Friday, July 25, 2008
What If Astana And Contador Where In The Tour?
By: Graham Watson
How would it be different if Team Astana was in the 2008 Tour? Despite the many distractions of working any Tour de France, I’ve spent many a moment wondering ‘what might have been’ if Astana was here to play its cards the way it would have liked to. The team would have probably been like any other big league team early on, content to let others make the gains and take the glory, before moving themselves into effect in the Pyrenees. Contador would have equalled the ride of Menchov, if not Evans himself, in that time trial at Cholet, and the team would have then taken control over the Col du Tourmalet to ensure that at least one Astana rider went with Saunier’s duo of Piepoli and Cobo on Hautecam. Frank Schleck would have been surprised to find a Kloden or even a Leipheimer with him as he rode on the wheels of Piepoli and Cobo, while Evans would have had the shadow of Contador on his shoulder the whole way up the climb. Depending on the strengths of Levi and Andreas, Saunier’s pairing might still have won the stage – but Schleck would have been looking back at Contador and Evans all the way to the line, that’s if he made it that far alone…

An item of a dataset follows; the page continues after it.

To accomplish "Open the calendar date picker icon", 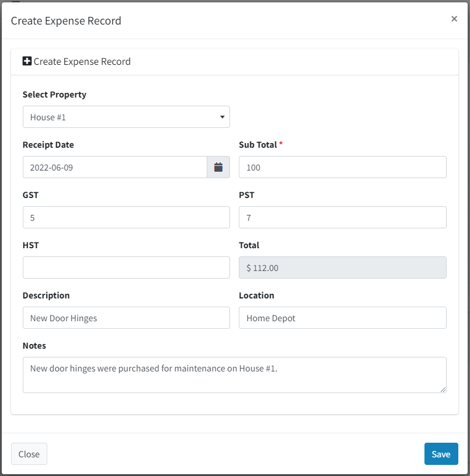I will pos(218,167).
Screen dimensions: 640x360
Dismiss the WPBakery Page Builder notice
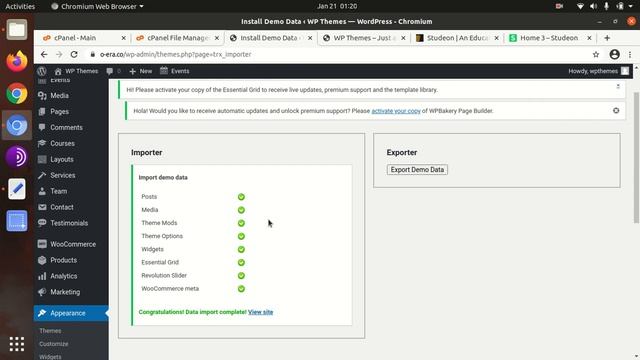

For sure, Astana would have never let the Danny Pate/Egoi Martinez/Simon Gerrans/Jose Luis Arrieta escape get away so easily on stage fifteen. There was no team remotely interested in their escape until way after the long descent of the Agnello was over – now that’s a big oversight in the Tour. Even allowing for Pereiro’s spectacular crash, and the ensuing neutrality that the peloton imposed upon itself just afterwards – the entire Caisse d’Epargne team, with the exception of Valverde, stopped to comfort Pereiro – that escape should never have had the fifteen-minute advantage in the first place. Team Astana would have led the peloton up the Agnello, not actually catching the escape, but keeping it within reach. This is not what Silence did, a factor that went against Evans’ interests – for it gave CSC an easy ride to the foot of the final climb, allowing such powerhouses like Jens Voigt and even Fabien Cancellara to apply their awesome strengths to CSC’s cause…and the result was the Yellow Jersey.
Clearly, a Contador in his best form would have danced away from the head of the race long before that final, so exciting, last kilometre into Prato Nevoso. If CSC had even dared to launch an assault, as it did on stage fifteen, Astana would simply have ridden harder, and harder, until the threat had been extinguished – all of which would have made for a very different finale. With just two Alpine stages to go, plus that important TT next Saturday, I’m sure that Contador would be as near to taking that Yellow Jersey as if he was already wearing it. Astana would lead from the front on stage sixteen to Jausiers, ensuring Contador’s rivals were at least with him, if not actually far behind, as they crossed the stage’s final summit of the Col de Restefond, not worrying too much about who else actually won the stage. And stage seventeen to Alpe d’Huez? This would be a Contador showpiece, an epic move on the Tour’s most legendary ascent that would extend Contador’s overall advantage. Quite simply, whoever wins this Tour – be it Schleck, Evans, or Menchov – they are doing it in the knowledge that it is a gift made from heaven.